Where did you get that information? I want to learn more....
Minh-Thanh, any text book on thermodynamics (I got my start designing a model turbo-jet engine made from automobile turbo-charger rotor parts, same approach as Kurt Schreckling and Thomas Kamps, so have a collection of turbine engine text books which also cover the thermodynamics)
you'll have to get familiar with these equations
first from high school
PV = nrT, or Pressure x Volume = constant x Temp for a given amount of gas
then the formulas they (sadly) don't teach you in high school
P x V^(gamma) = constant, for a given amount of gas
the exponent gamma depends on the molecular structure of the gas, 1.667 for monatomic gases like argon, 1.4 for diatomic gases like N2 and O2, 1.333 for triatomic gases like H20 steam and C02
finally there's the energy equations
E[compression] = T[in] x Cp x ( PR^((gamma-1)/gamma) - 1)

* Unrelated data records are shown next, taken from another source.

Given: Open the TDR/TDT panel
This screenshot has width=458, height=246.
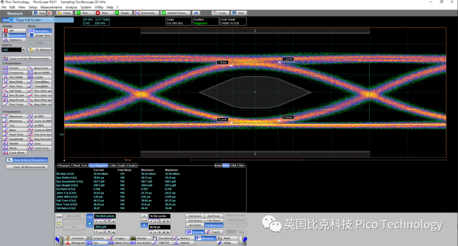Looking at the screenshot, I should pos(162,243).
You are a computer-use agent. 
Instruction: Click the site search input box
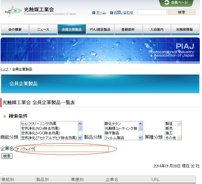tap(152, 12)
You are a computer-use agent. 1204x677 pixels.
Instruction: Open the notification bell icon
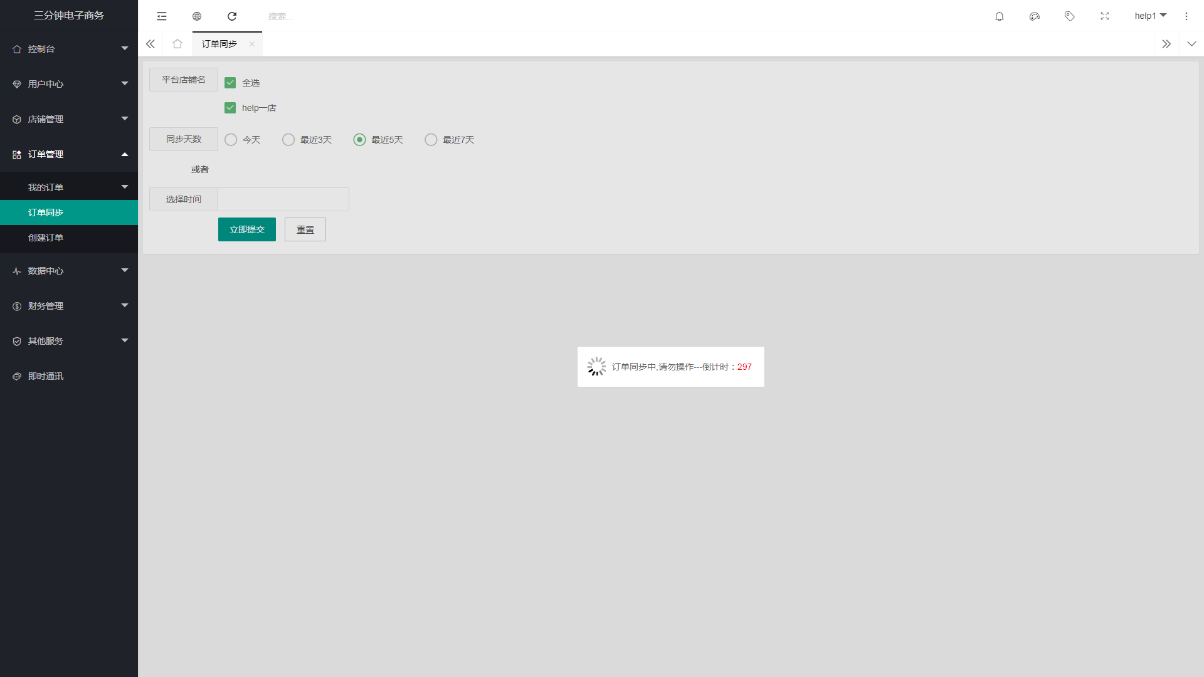1000,16
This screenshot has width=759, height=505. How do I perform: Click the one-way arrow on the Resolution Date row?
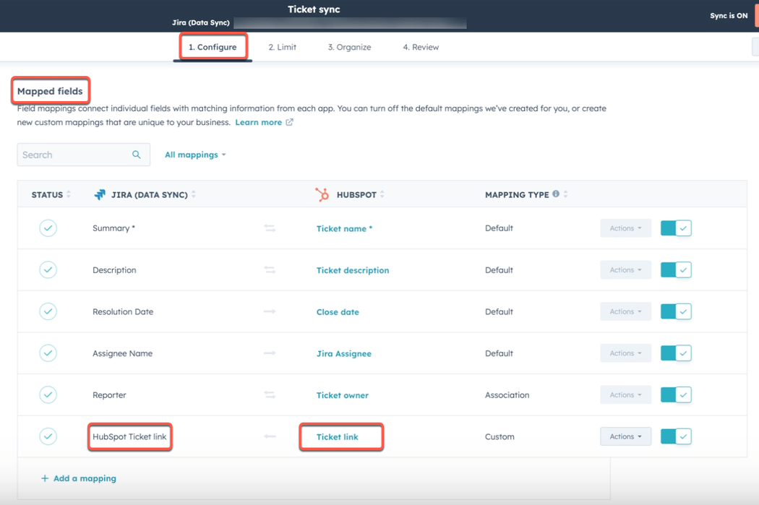pos(270,311)
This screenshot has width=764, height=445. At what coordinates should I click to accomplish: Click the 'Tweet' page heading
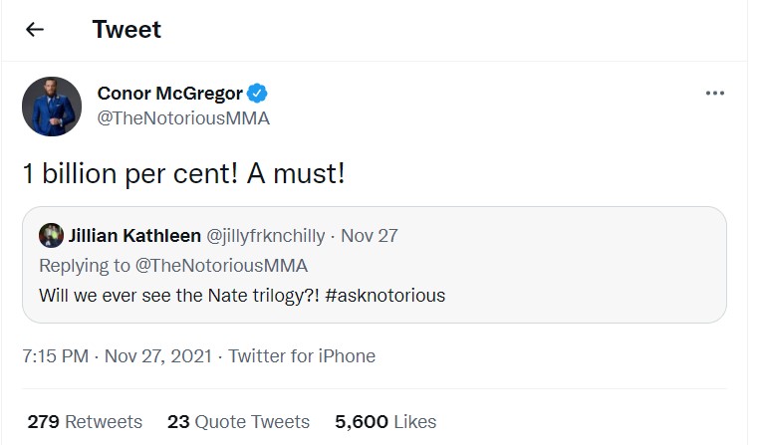(127, 30)
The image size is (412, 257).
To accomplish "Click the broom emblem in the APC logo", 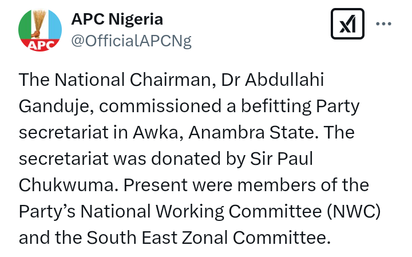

E[expansion] = T[in] x Cp x ( 1 - PR^((1-gamma)/gamma) )
here Cp is coefficient of heat (heat req per deg of temp change)
and from these equations you can derive these "ratio" equations
TR = PR ^ ((gamma-1)/gamma TR = VR ^ (1-gamma)
VR = PR ^ (-1/gamma) VR = TR ^ (1/(1-gamma))
PR = TR ^ (gamma/(gamma-1)) PR = VR ^ (-gamma)
Note that the "compression ratio" we describe our piston engines with is VR, the volume ratio, here in thermodynamics, "compression ratio" is not the pressure ratio, the actual pressure is much higher than the compression.
you'll probably want to consult a text book to be sure you get all the units right,
in addition all the "ratio" formulas and any that involves an exponent require
Temp units that start at "absolute zero" and Pressure units that start at "absolute vacuum". IE zero degrees is absolute zero and zero pressure is a vacuum.
I use degrees Kelvin (293 = room temp), Bar is convenient for pressure (1 = sea
level atmospheric pressure), and if you want the energy to come out in MKS
Joules then Cp = 1000.
welcome to the journey !!!